**Problem requirements**
Starting at the line with "Where should I", retype every line through the end of the listing exactly as written, and nothing before it.

◆ ◆ ◆ ◆ ◆ ◆ ◆

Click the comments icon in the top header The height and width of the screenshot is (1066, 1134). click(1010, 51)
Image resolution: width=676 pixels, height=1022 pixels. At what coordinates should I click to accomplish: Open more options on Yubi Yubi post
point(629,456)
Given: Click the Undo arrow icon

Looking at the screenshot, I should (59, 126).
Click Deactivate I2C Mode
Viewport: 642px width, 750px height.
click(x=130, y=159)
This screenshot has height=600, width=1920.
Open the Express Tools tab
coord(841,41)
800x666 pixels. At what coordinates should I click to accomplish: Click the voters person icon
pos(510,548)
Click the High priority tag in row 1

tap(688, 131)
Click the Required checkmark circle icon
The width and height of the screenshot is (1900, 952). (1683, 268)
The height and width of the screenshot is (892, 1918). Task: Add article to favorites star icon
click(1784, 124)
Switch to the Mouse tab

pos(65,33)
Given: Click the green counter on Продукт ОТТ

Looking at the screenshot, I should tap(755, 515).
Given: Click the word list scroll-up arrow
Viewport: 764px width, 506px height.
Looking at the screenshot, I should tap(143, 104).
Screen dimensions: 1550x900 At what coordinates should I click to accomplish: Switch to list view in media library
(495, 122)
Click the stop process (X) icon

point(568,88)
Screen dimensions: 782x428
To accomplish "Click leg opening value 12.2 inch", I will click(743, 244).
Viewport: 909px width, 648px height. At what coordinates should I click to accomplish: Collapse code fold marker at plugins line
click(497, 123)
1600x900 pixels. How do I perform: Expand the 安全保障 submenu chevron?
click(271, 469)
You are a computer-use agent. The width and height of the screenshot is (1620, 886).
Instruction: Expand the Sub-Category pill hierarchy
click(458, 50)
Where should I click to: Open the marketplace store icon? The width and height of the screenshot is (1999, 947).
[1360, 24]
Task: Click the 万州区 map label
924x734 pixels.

◆ ◆ ◆ ◆ ◆ ◆ ◆

**Problem solution**
Where should I click to: Open the marketplace store icon? The width and height of the screenshot is (1999, 947).
[1360, 24]
Task: Click the 万州区 map label
924x734 pixels.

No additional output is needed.